La Cour d'appel de Paris, 11 septembre 2025, statue sur la rupture du contrat d'une employée de restauration affectée en EHPAD, licenciée pour faute grave. L'employeur invoquait des manquements réitérés aux règles d'hygiène, une qualité de prestation jugée insuffisante, et des comportements d'insubordination. La salariée sollicitait l'absence de cause réelle et sérieuse, ou subsidiairement l’écartement de la faute grave avec indemnités de rupture. Les premiers juges avaient rejeté ses demandes, décision partiellement infirmée par la juridiction d’appel.

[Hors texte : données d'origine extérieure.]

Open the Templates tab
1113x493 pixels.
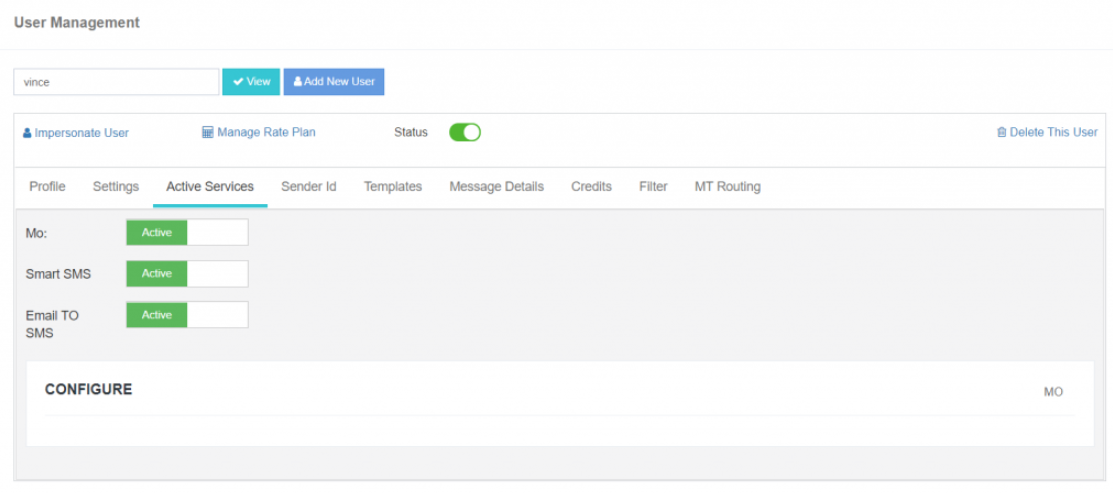pyautogui.click(x=392, y=187)
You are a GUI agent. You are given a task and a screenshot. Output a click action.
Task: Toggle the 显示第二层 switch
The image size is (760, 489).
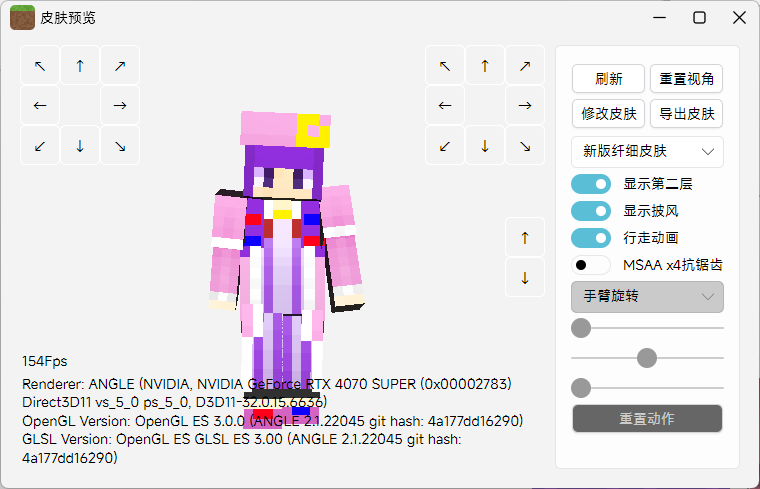[x=591, y=184]
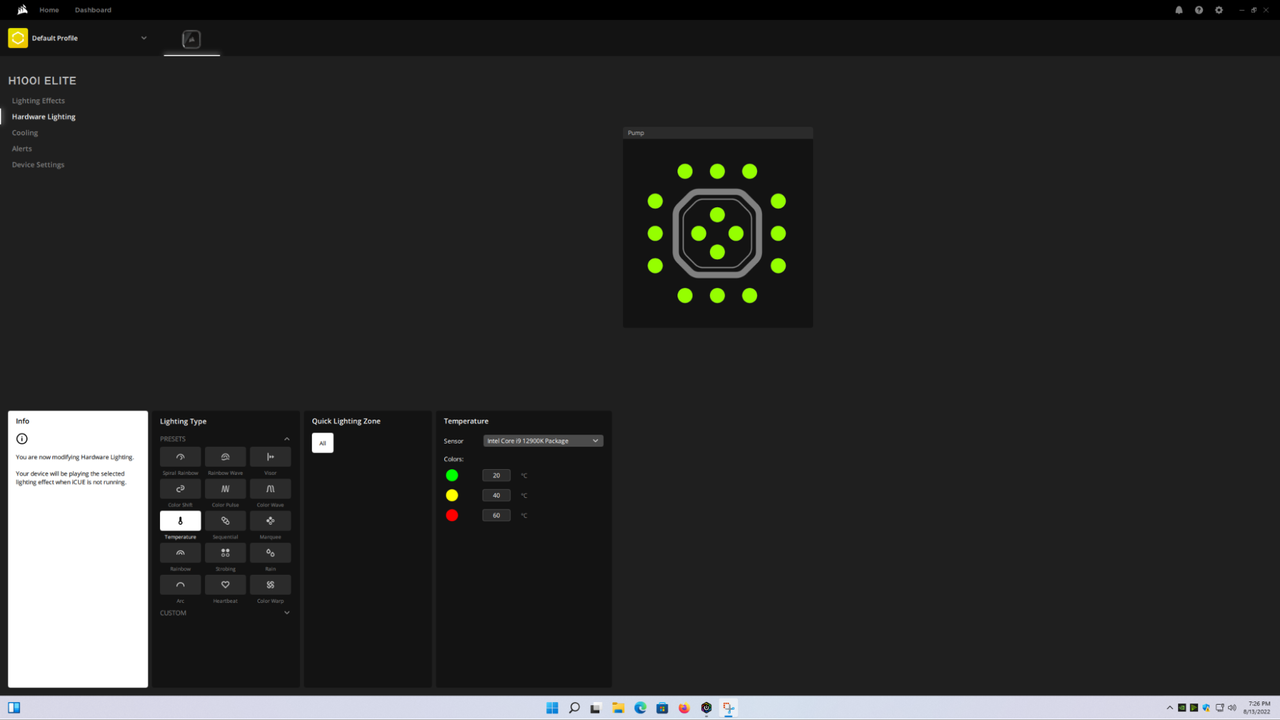Open the iCUE settings gear
The image size is (1280, 720).
pyautogui.click(x=1219, y=10)
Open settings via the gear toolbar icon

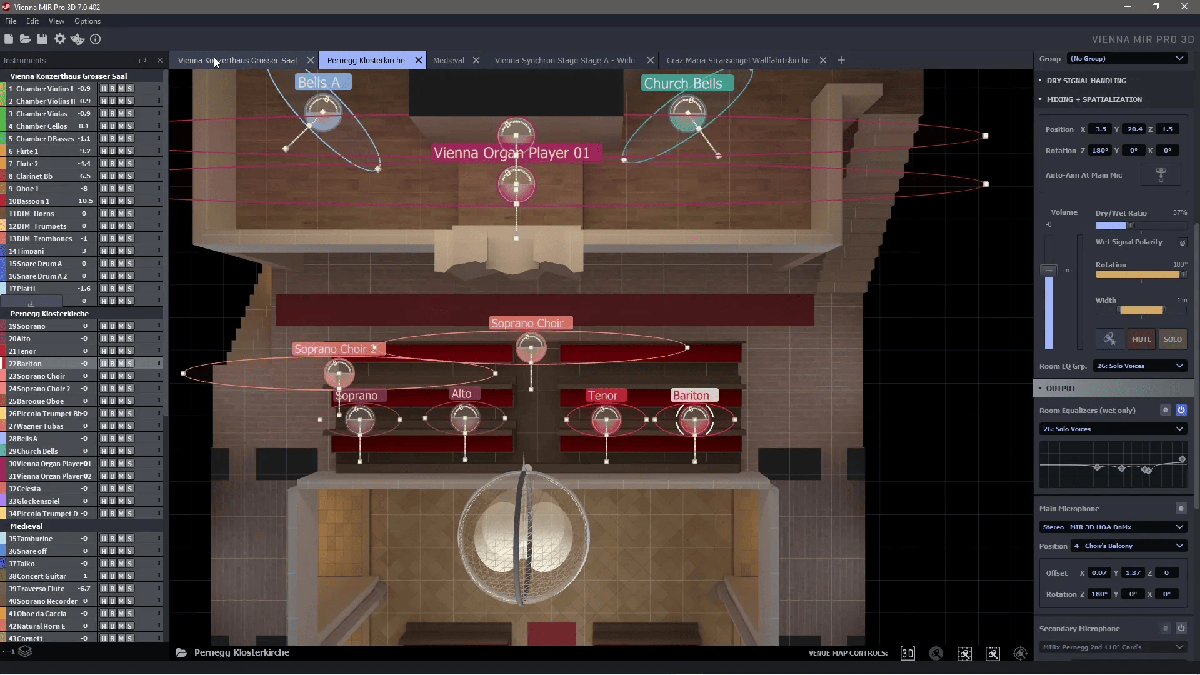(x=60, y=39)
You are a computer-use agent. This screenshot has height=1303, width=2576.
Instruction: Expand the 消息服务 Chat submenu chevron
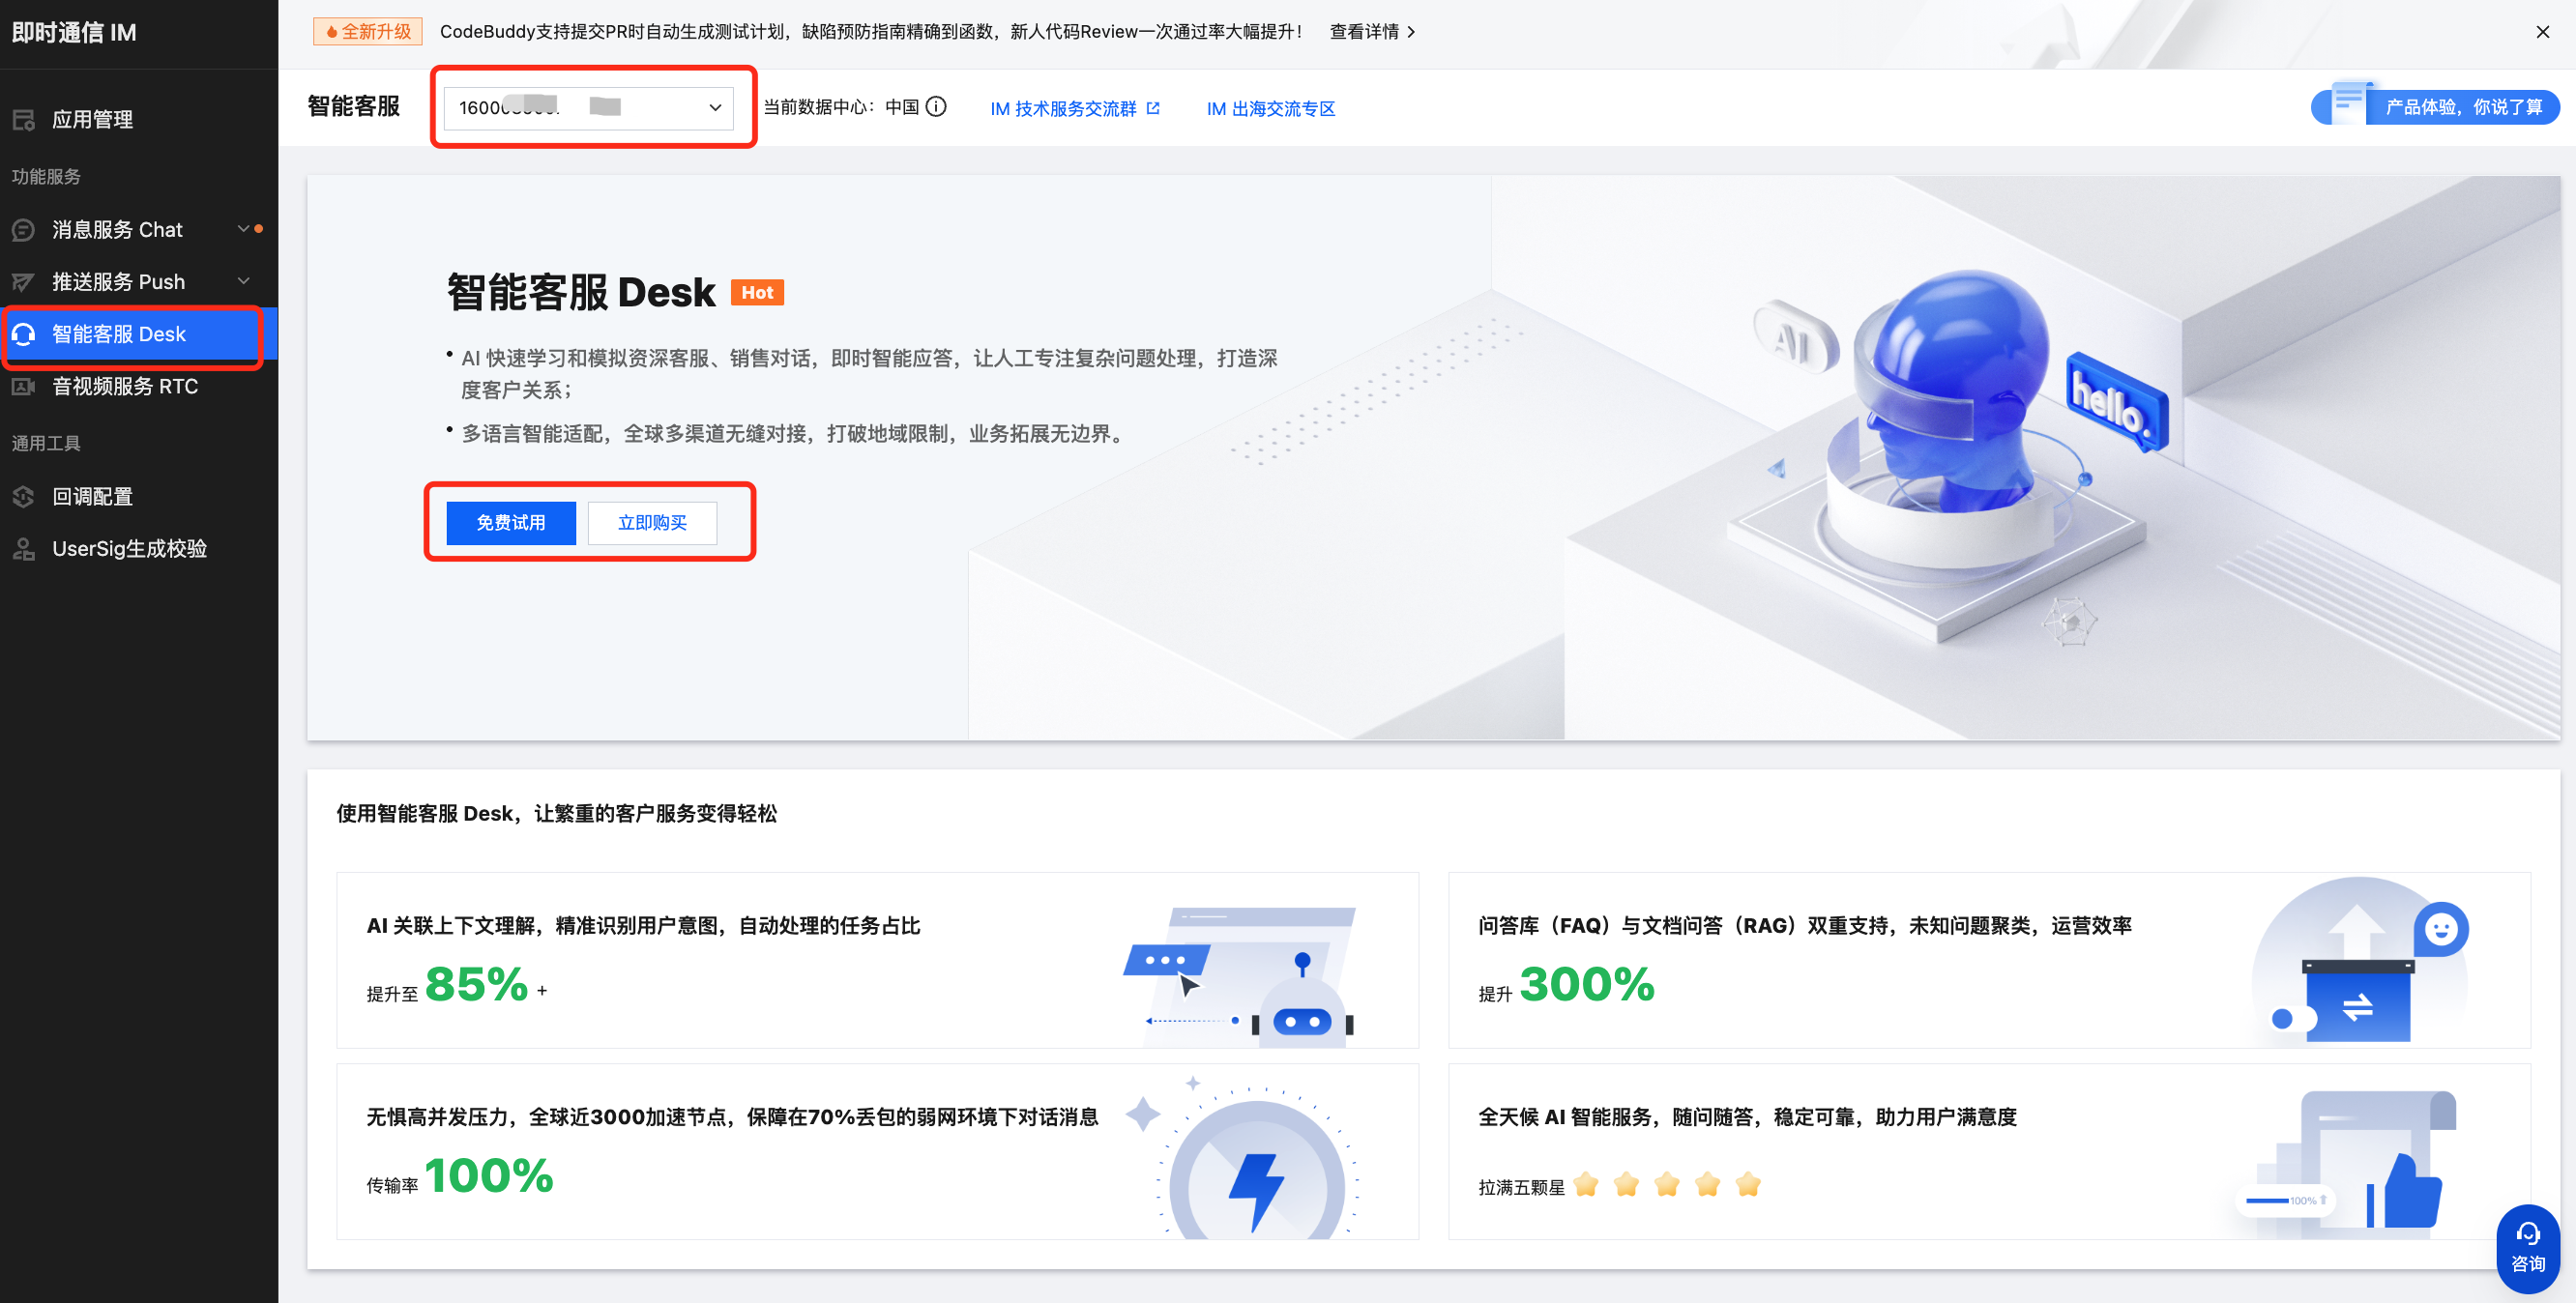click(x=243, y=229)
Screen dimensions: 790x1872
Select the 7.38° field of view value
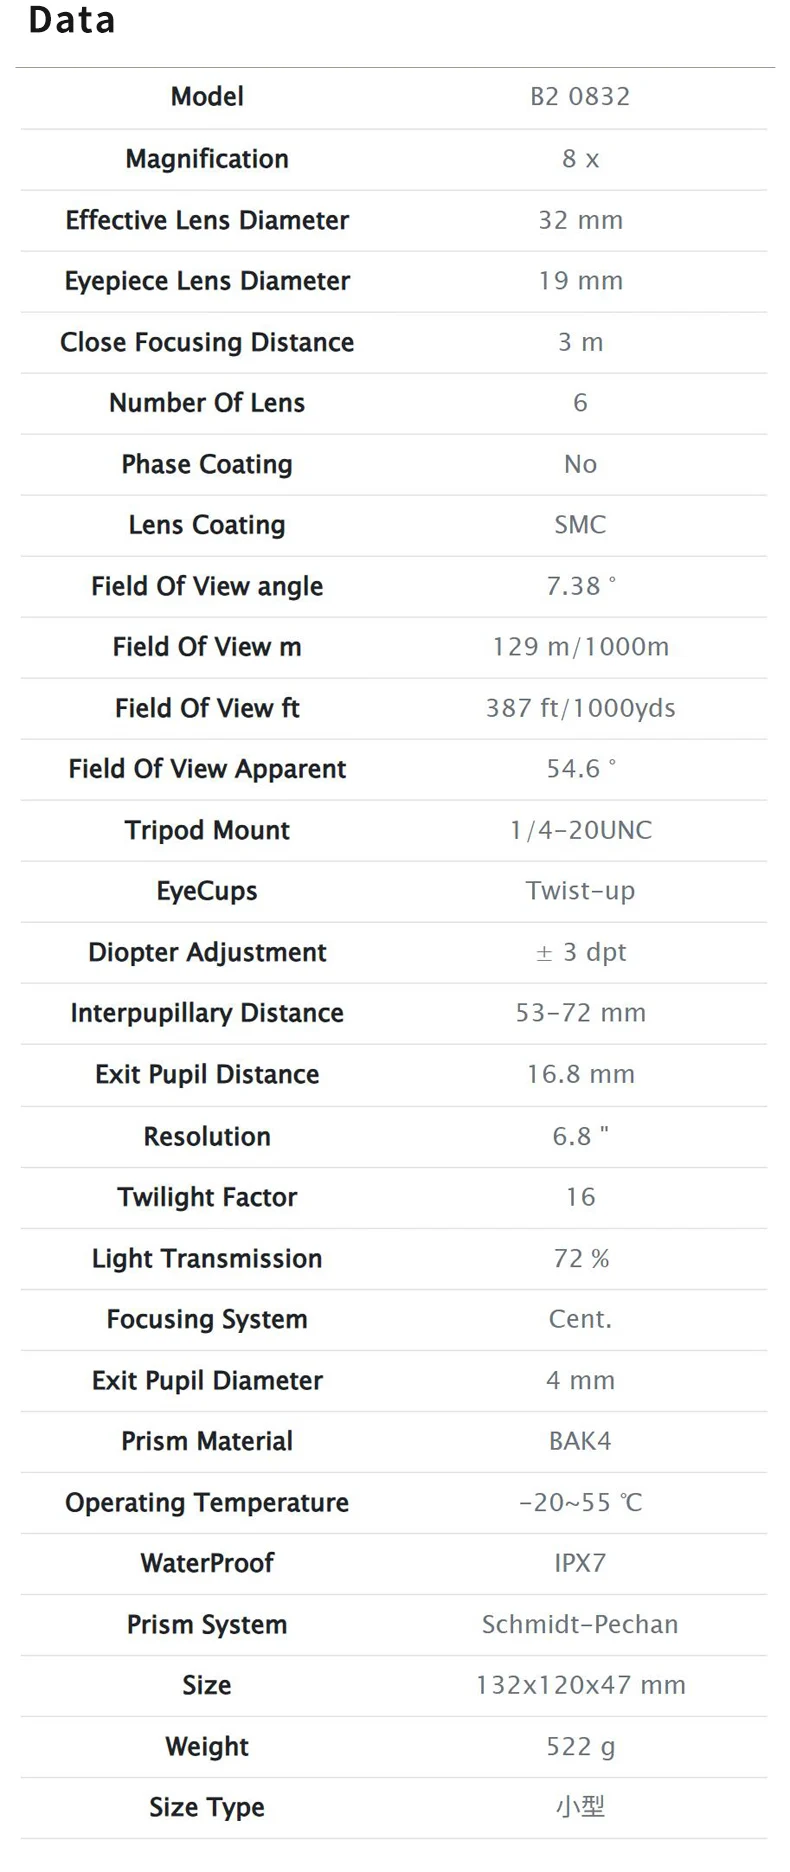580,586
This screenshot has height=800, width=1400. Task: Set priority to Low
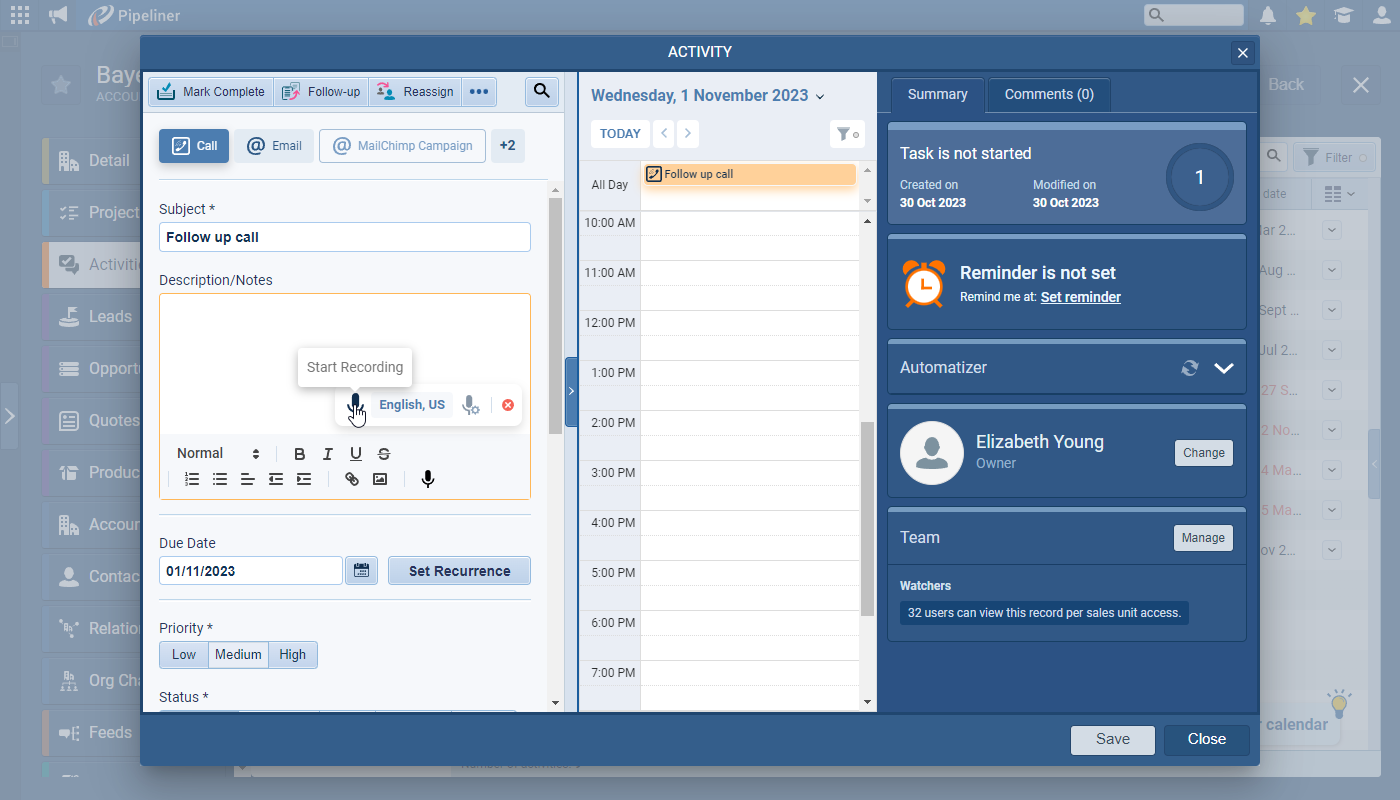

Le litige portait sur la qualification des faits au regard de la distinction entre faute grave et cause réelle et sérieuse, au sein d’un environnement médico‑social exigeant. La cour rappelle que « La faute grave, qui seule peut justifier une mise à pied conservatoire, résulte d'un fait ou d'un ensemble de faits imputable au salarié […] d'une importance telle qu'elle rend impossible le maintien du salarié dans l'entreprise ». Après examen des pièces, elle retient que « la persistance des négligences et manquements volontaires […] s'ils ne rendaient pas impossible son maintien dans l'entreprise, caractérisent une faute excluant toute insuffisance professionnelle ». Elle en déduit que « Le licenciement repose donc sur une cause réelle et sérieuse mais pas sur une faute grave », ouvrant droit aux indemnités de rupture.